TASK | Retype the lines below exactly, but only those from the line that has "Task: Click the" through the line that has "Viewport: 574px width, 404px height.". Omit every picture.

[Stored records]
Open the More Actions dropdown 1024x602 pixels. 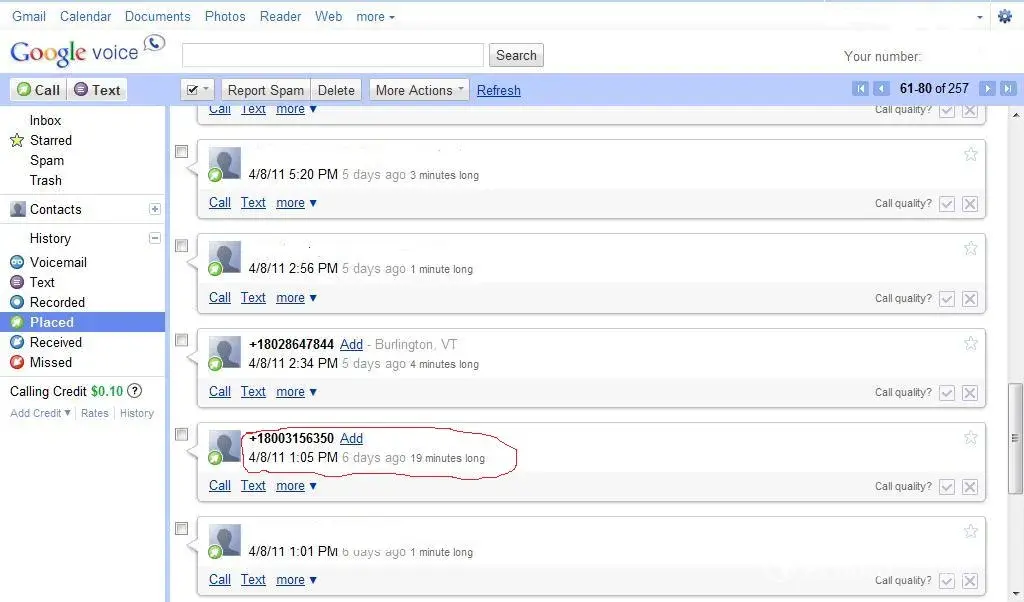[x=419, y=90]
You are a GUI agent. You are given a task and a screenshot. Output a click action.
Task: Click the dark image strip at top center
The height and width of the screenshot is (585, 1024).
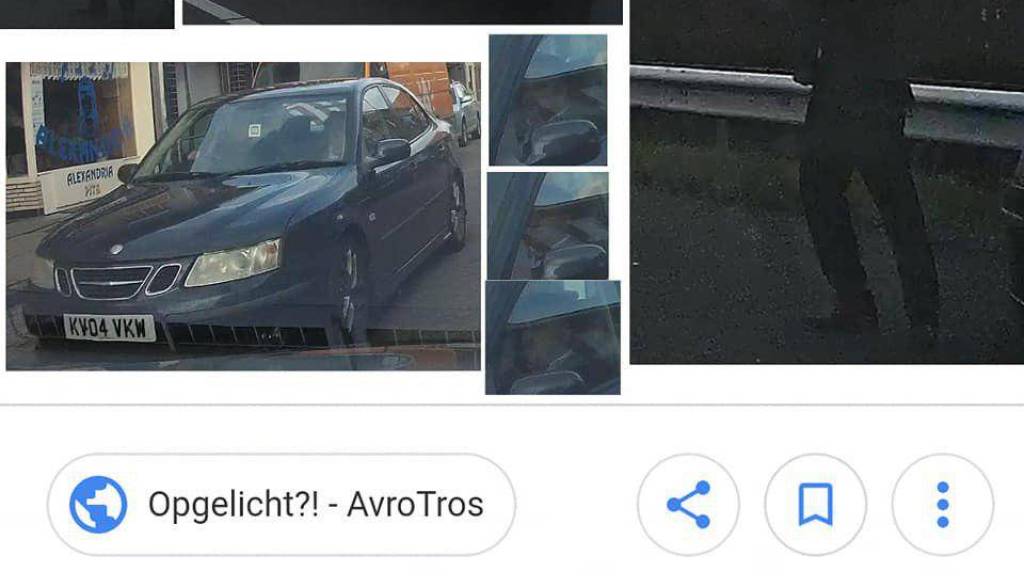point(402,12)
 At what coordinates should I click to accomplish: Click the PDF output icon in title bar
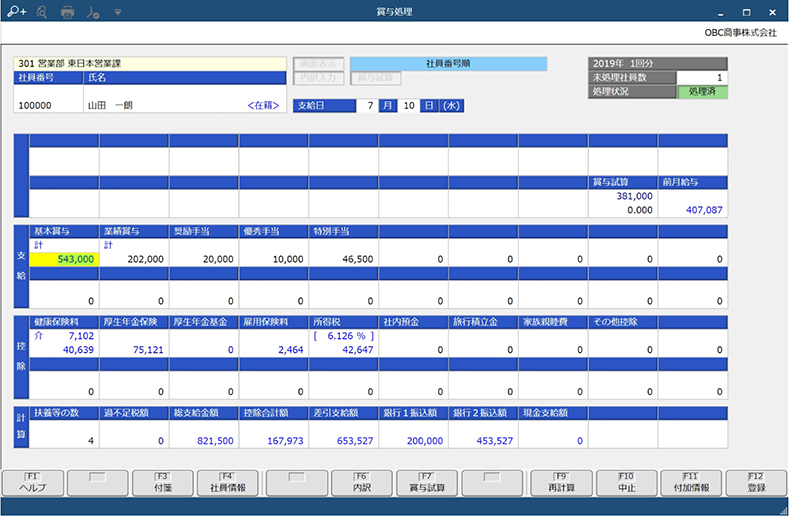pos(93,13)
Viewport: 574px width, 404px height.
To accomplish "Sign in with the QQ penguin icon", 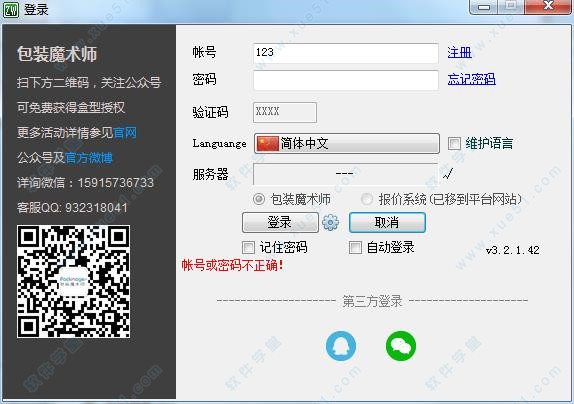I will [341, 346].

REPLY TO THE EXERCISE |
Task: Click the dark image strip at top center
The height and width of the screenshot is (585, 1024).
point(402,12)
 At what coordinates should I click to accomplish: Click the PDF output icon in title bar
pos(93,13)
Viewport: 574px width, 404px height.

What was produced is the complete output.